## SHORT EXERCISE
Please rewrite all of the material below as a JSON list of strings, one string per line, with blank lines omitted. Leave the pictures out of the answer.

— START OF RAW RECORDS —

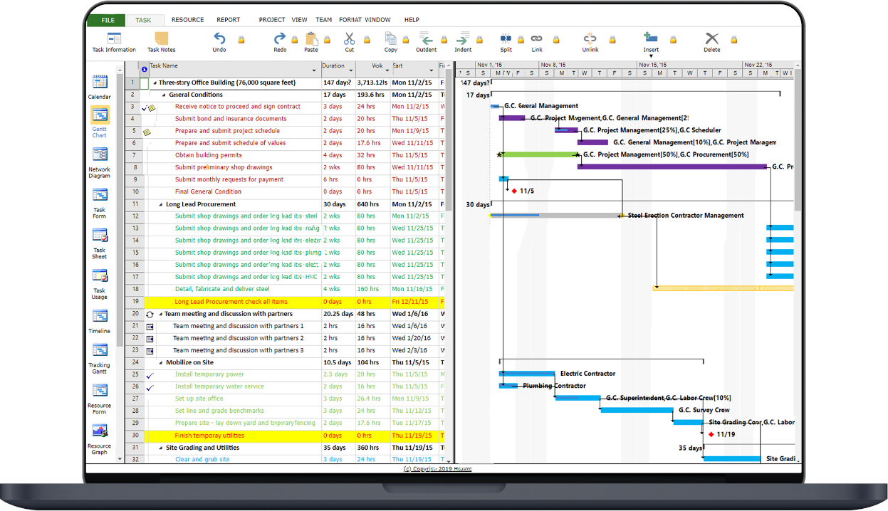Click the checkmark indicator on row 25
Image resolution: width=888 pixels, height=511 pixels.
coord(150,375)
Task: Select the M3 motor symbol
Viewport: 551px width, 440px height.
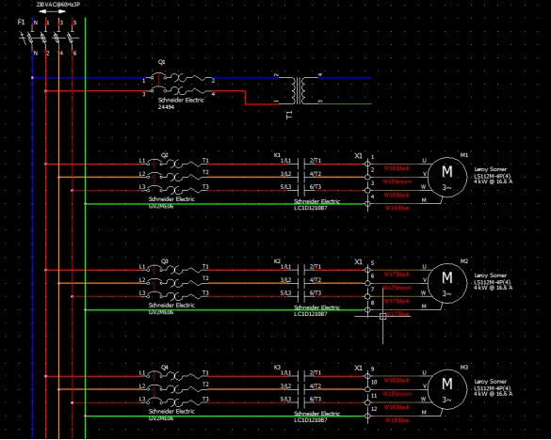Action: (x=447, y=389)
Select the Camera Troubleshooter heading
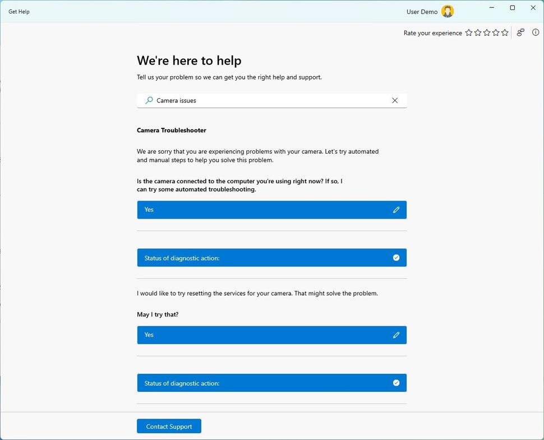Screen dimensions: 544x440 (171, 130)
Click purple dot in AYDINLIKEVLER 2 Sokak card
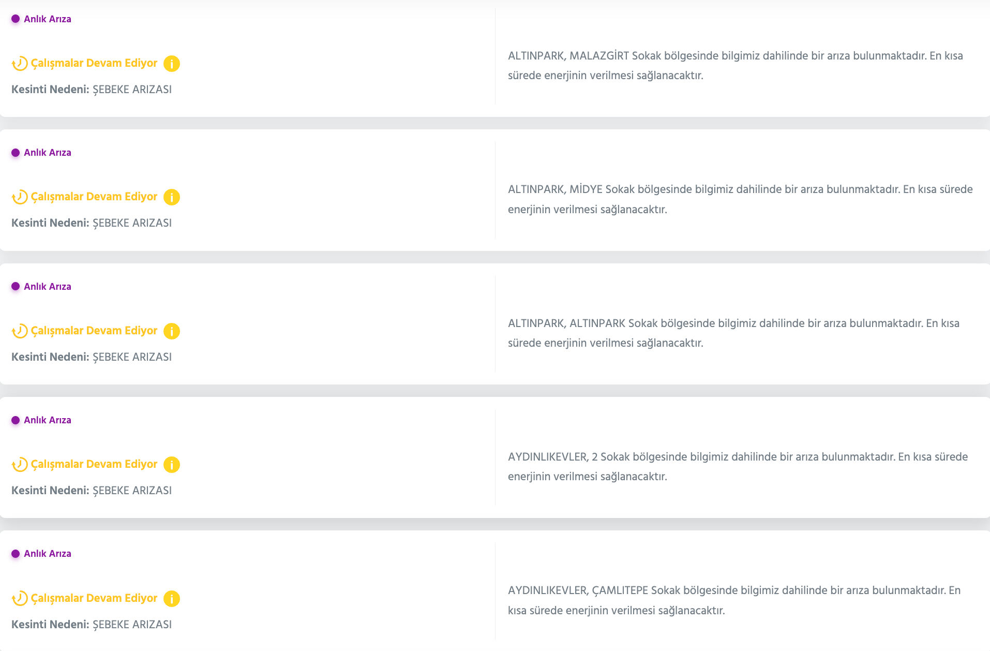Image resolution: width=990 pixels, height=651 pixels. click(16, 420)
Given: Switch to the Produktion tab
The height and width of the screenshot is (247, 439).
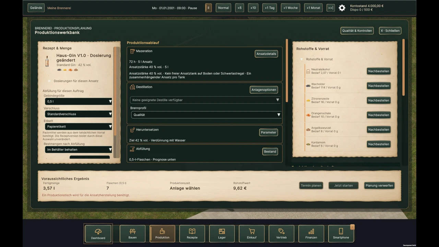Looking at the screenshot, I should click(x=162, y=234).
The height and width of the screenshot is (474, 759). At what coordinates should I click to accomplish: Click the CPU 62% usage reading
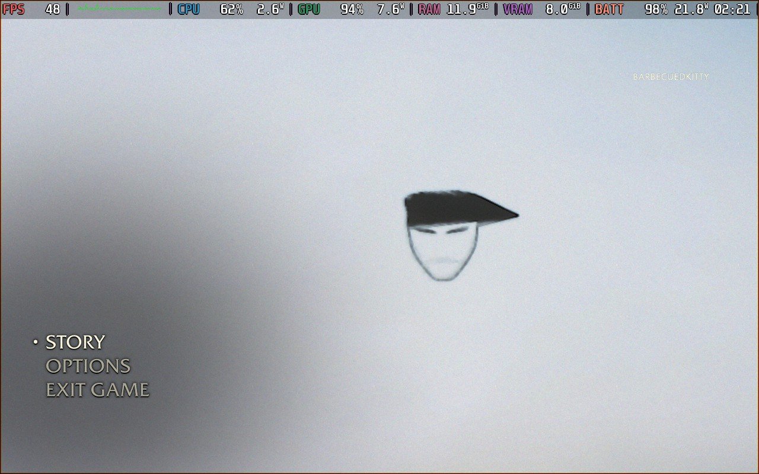[x=231, y=9]
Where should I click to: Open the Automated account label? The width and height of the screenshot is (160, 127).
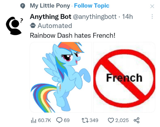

— END OF RAW RECORDS —

## ANSWER FOR THIS EXERCISE
[
  "Click the checkmark indicator on row 25",
  "Image resolution: width=888 pixels, height=511 pixels.",
  "coord(150,375)",
  "Task: Select the M3 motor symbol",
  "Viewport: 551px width, 440px height.",
  "Action: (x=447, y=389)",
  "Select the Camera Troubleshooter heading",
  "Screen dimensions: 544x440 (171, 130)",
  "Click purple dot in AYDINLIKEVLER 2 Sokak card",
  "Image resolution: width=990 pixels, height=651 pixels. click(16, 420)",
  "Given: Switch to the Produktion tab",
  "The height and width of the screenshot is (247, 439).",
  "Looking at the screenshot, I should click(x=162, y=234).",
  "The height and width of the screenshot is (474, 759). At what coordinates should I click to accomplish: Click the CPU 62% usage reading",
  "[x=231, y=9]",
  "Where should I click to: Open the Automated account label? The width and height of the screenshot is (160, 127)."
]